= Scottish Naval and Military Academy =

The Scottish Naval and Military Academy in Edinburgh was a private school which opened on 8 November 1825. It catered for boys intending to have a career with the Army, Navy or the East India Company. It closed in July 1858. It was re-formed as the Scottish Institute for Civil, Commercial and Military Education in October 1858 and closed around 1865.

Captain John Orr (1790-1879) was the superintendent of the Scottish Naval and Military Academy for thirty-three years from 1831, having fought with the Black Watch in the Peninsular War and was wounded at the Battle of Waterloo.

In 1829 the Academy moved into the three-storey building on Lothian Road opposite Castle Terrace, which it shared with the Royal Riding Academy. The building was demolished in the 1870s to make way for the Caledonian Railway Station.
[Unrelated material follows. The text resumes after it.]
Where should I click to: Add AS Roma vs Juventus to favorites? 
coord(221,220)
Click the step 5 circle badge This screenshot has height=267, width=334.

A noted master at the Academy was James R. Ballantyne, later head master of the Sanskrit College in Benares (modern-day Varanasi), who from 1832 to 1845 taught "Persian, Hindoostanee and Arabic" from classical texts.

Sir Henry Yule was both a pupil and a master. He is famous for his dictionary of Anglo-Indian terms called Hobson-Jobson.

Another lecturer was William Swan, who taught mathematics and physics, and conducted some notable experiments at the Academy.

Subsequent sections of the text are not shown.